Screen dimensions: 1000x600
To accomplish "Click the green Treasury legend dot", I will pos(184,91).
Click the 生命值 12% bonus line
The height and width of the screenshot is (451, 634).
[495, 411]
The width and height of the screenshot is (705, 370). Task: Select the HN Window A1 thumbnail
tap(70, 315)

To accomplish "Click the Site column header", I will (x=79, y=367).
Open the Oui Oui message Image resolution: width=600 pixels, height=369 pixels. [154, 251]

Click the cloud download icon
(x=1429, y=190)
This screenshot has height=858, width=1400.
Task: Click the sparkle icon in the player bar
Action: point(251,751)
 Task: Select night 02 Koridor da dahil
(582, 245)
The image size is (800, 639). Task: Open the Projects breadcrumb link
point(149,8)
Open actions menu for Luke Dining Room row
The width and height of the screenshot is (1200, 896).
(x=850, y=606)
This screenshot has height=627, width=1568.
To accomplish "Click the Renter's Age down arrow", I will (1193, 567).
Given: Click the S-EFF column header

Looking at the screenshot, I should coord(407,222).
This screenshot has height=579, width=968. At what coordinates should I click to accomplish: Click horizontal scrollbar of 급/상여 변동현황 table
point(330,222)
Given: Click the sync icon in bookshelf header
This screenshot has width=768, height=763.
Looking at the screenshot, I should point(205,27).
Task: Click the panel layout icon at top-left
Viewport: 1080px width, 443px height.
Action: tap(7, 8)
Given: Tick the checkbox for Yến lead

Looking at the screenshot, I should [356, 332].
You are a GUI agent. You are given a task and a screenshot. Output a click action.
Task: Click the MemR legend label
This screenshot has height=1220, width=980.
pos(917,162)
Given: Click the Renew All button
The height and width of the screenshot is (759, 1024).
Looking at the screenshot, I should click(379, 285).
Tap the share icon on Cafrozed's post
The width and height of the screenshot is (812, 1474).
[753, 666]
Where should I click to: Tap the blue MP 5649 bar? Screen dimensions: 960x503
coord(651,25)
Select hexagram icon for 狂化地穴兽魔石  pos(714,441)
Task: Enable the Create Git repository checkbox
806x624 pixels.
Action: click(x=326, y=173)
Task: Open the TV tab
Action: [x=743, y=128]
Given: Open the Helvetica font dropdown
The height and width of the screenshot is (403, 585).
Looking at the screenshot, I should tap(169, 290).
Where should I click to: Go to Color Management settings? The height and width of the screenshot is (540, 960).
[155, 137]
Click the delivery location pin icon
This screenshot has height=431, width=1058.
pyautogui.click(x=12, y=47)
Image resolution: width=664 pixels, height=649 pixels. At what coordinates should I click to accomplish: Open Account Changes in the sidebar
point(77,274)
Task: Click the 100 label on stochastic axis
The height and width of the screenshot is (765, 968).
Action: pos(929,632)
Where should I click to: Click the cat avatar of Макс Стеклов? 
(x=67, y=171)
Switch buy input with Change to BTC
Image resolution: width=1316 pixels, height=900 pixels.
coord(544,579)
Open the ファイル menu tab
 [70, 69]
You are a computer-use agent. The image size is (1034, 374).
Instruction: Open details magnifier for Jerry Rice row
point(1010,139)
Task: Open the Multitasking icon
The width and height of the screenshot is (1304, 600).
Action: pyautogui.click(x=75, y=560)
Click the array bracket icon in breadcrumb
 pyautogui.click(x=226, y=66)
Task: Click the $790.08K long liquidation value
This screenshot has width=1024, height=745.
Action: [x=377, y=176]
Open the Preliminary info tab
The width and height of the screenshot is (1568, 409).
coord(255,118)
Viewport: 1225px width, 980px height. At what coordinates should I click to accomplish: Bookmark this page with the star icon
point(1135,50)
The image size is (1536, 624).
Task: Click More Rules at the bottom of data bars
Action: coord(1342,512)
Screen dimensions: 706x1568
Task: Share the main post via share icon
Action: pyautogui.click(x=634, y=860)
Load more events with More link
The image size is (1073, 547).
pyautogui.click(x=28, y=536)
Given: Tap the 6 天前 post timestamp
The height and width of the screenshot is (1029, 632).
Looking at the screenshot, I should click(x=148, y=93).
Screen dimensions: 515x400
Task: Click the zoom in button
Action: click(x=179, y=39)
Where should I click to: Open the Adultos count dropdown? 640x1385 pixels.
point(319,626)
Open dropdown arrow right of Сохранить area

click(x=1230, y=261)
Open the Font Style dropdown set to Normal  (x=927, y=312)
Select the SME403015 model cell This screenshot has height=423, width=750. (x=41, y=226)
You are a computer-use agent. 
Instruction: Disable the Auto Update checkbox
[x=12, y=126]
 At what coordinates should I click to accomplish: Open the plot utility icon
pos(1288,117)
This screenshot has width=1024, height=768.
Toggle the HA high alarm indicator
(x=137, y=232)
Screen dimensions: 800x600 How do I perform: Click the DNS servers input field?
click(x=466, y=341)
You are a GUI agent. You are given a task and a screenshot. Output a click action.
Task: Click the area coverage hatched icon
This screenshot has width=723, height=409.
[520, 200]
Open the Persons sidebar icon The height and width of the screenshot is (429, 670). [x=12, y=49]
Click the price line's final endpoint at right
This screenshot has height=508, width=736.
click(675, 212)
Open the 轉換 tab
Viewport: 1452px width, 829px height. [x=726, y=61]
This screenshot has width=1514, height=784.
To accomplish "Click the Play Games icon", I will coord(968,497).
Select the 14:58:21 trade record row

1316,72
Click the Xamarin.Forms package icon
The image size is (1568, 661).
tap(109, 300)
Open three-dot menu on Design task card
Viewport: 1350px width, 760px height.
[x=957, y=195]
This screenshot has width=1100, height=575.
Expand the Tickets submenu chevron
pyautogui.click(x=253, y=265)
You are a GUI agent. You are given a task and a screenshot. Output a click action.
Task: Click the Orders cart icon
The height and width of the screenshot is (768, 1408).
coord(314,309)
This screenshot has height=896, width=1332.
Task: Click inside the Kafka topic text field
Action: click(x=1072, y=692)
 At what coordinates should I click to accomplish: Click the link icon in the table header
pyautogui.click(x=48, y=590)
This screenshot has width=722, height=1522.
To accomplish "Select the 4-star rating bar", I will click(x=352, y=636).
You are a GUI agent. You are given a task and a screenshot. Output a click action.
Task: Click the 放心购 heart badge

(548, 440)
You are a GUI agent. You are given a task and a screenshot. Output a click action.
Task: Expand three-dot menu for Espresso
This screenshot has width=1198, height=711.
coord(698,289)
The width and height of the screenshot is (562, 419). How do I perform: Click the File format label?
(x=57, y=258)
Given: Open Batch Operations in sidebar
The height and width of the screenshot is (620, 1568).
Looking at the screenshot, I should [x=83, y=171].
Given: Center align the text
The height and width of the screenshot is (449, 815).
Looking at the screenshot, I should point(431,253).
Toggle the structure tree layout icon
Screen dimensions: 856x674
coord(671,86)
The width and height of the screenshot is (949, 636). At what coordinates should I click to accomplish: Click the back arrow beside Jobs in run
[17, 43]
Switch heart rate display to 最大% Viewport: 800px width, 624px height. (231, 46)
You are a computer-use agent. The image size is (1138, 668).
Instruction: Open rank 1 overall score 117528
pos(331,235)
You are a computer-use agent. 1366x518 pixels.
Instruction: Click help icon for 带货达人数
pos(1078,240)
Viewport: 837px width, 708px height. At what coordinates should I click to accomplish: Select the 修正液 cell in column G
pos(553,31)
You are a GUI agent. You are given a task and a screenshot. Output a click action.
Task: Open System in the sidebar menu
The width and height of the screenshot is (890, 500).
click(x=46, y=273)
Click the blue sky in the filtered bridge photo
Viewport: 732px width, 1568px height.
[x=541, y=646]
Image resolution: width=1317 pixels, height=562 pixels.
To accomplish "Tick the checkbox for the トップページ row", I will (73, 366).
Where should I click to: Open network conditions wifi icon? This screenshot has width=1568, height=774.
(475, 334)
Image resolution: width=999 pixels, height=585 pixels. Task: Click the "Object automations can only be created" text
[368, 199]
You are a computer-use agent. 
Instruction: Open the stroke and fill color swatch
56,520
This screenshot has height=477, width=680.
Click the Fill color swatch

_____

▶ Task instructions
Everything from the line containing "Viewport: 837px width, 708px" through the line containing "Task: Open System in the sidebar menu" in the material above should be retyped exactly, both ends included, and nothing more.

▶ Worked solution
Viewport: 837px width, 708px height. At what coordinates should I click to accomplish: Select the 修正液 cell in column G
pos(553,31)
You are a GUI agent. You are given a task and a screenshot. Output a click action.
Task: Open System in the sidebar menu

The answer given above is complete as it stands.